On Apr 30, 4:14 am, "Peter" wrote:
I know this group has some expertise on this subject and would appreciate
any constructive comment and suggestions regarding the attached article.
The two-dimensional Fig. 2-2 graph is confusing in that it could be
inferred that the E and H fields are 90 degrees out of phase in time
and are never zero at the same time. The E and H fields are in phase
in time as demonstrated by Fig. 2-4.
Hmmm. I'm no expert, but I thought they were 90 degrees out of phase.
It's the rapidly changing H field that creates the E field and vica
versa. If you look closely, Fig 2-4 also shows them 90 degrees out of
phase.
. . .

The time phase angle between E and H is determined by the medium the
wave is propagating through. The (complex) ratio of E to H is called the
intrinsic impedance of the medium, and for lossless media, it's always a
purely real number (about 377 ohms for air or free space), meaning that
E and H are in phase. Only when propagating through a lossy medium are E
and H not in time phase, and then the maximum phase difference is always
less than 45 degrees.

In any version of EZNEC including the demo, you can see the value of the
intrinsic impedance of nearly any medium. Select a real ground type,
click Ground Descrip in the main window, and enter the conductivity and
dielectric constant of the medium. (To simulate free space, enter a very
small number for ground conductivity, and 1 for the dielectric
constant.) Then open the Utilities menu and select Ground Info. Among
other things, it shows the intrinsic impedance of the ground medium in
polar form. The angle of the impedance is the time phase angle between E
and H of a wave propagating in the medium.

Roy Lewallen, W7EL

Roy Lewallen wrote in
:

The time phase angle between E and H is determined by the medium the
wave is propagating through. The (complex) ratio of E to H is called
the intrinsic impedance of the medium, and for lossless media, it's
always a purely real number (about 377 ohms for air or free space),
meaning that E and H are in phase. Only when propagating through a
lossy medium are E and H not in time phase, and then the maximum phase
difference is always less than 45 degrees.

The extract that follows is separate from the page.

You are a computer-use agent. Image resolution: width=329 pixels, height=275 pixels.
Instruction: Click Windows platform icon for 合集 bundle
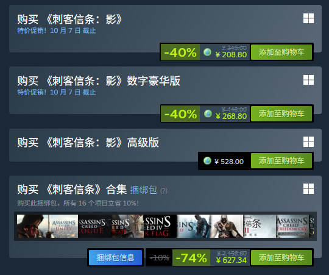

If I understand this correctly, a field arrangement with E and H in time
and space quadrature is not propagating energy, but rather energy
exchange.

In very close to an antenna, the time phase relationship of E and H may
be close to quadrature due to the inductive or reactive field close to
the conductors, but that changes eventually to 'in-phase' in the far
radiation field in free space (as the induction field components decay
more quickly with distance than the radiation field components).

If that is the case, the complex value of E/H varies from very close to
the far field. I have seen plots of E/H vs distance that treated E/H as a
real number, but I suspect that it is more complex when all of the
components of E and H are included.

Thoughts?

Owen

On Apr 30, 5:05*pm, Owen Duffy wrote:
Roy Lewallen wrote om:

The time phase angle between E and H is determined by the medium the
wave is propagating through. The (complex) ratio of E to H is called
the intrinsic impedance of the medium, and for lossless media, it's
always a purely real number (about 377 ohms for air or free space),
meaning that E and H are in phase. Only when propagating through a
lossy medium are E and H not in time phase, and then the maximum phase
difference is always less than 45 degrees.

If I understand this correctly, a field arrangement with E and H in time
and space quadrature is not propagating energy, but rather energy
exchange.

In very close to an antenna, the time phase relationship of E and H may
be close to quadrature due to the inductive or reactive field close to
the conductors, but that changes eventually to 'in-phase' in the far
radiation field in free space (as the induction field components decay
more quickly with distance than the radiation field components).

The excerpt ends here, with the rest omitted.